Pursuant to the Terms of Agreement, the aggregate purchase price that the Registrant will receive from Invecture and any third party in respect of all of the DZ Mexico Shares and all of the DZ Mexico Debt is $13 million (the “Purchase Price”). The Terms of Agreement provides that $7 million of the Purchase Price (the “First Payment”) is payable upon the execution of the Definitive Agreement (as defined in the Terms of Agreement) and the remaining $6 million of the Purchase Price (the “Second Payment”) will be paid on January 30, 2014 subject to certain conditions.
According to the Terms of Agreement, Invecture may terminate the Terms of Agreement on or before January 30, 2014 in the event that Invecture is not satisfied, in its sole and absolute discretion, with the status of permitting with respect to the Project or the viability of the construction of a mine at the Project. In the event that Invecture terminates the Terms of Agreement due to its dissatisfaction with the status of permitting with respect to the Project or the viability of the construction of a mine at the Project, (a) Invecture will not pay the Second Payment, (b) the Registrant will keep the First Payment, and (c) Invecture will transfer back to the Registrant the DZ Mexico Shares and DZ Mexico Debt.
The Terms of Agreement provides that by October 16, 2013 or such other date as mutually agreed upon by the Registrant and Invecture, the Registrant and Invecture will negotiate, (1) a share purchase agreement for the DZ Mexico Shares, (2) an agreement to sell the DZ Mexico Debt, (3) an agreement to terminate the earn-in agreement by and among the Registrant, Invecture, Desarrollos Zapal Holdings Corp., DZ Mexico and Granges Inc. and (4) documentation to dissolve the trust created on February 7, 2012 by the Contrato de Fideicomiso Irrevocable de Administración y Control Accionario Identificado con el No. 1227.
Pursuant to the Terms of Agreement, the Registrant and Invecture will use commercially reasonable efforts to complete, execute and deliver the legal documents required in order to close the transactions contemplated by the Terms of Agreement by October 16, 2013 or such other date as mutually agreed upon by the Registrant and Invecture.

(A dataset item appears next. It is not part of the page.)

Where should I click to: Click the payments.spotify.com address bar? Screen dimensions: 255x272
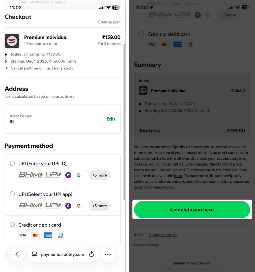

The Terms of Agreement contains customary representations and warranties and pre-closing and post-closing covenants of each party. Breaches of the representations and warranties will be subject to customary indemnification provisions. The description of material terms of the Terms of Agreement contained herein is qualified in its entirety by reference to the Terms of Agreement, a copy of which is attached hereto as Exhibit 10.1 and incorporated by reference herein.
Item 7.01 Regulation FD
On October 7, 2013, the Registrant issued a press release that announced that it signed a binding agreement to sell its debt and equity participation in the Los Cardones gold project to the Invecture Group for US$13 million. The agreement provides that the parties will execute the definitive documentation with respect to the sale of the project by October 16, 2013, or such other date mutually agreed to by the parties. A copy of the press release is attached to this current report on Form 8-K as Exhibit 99.1. In accordance with General
Instruction B.2 of Form 8-K, the information set forth herein and in the press release is deemed to be “furnished” and shall not be deemed to be “filed” for purposes of the Securities Exchange Act of 1934, as amended. The information set forth in Item 7.01 of this report shall not be deemed an admission as to the materiality of any information in this report on Form 8-K that is required to be disclosed solely to satisfy the requirements of Regulation FD.
Item 9.01. Exhibits
10.1Terms of Agreement – Los Cardones Project
99.1Press Release dated October 7, 2013*
*The Exhibit relating to Item 7.01 is intended to be furnished to, not filed with, the United States Securities and Exchange Commission pursuant to Regulation FD.
SIGNATURES
In accordance with the requirements of the Securities and Exchange Act of 1934, the Registrant has duly caused this report to be signed on its behalf by the undersigned thereunto duly authorized.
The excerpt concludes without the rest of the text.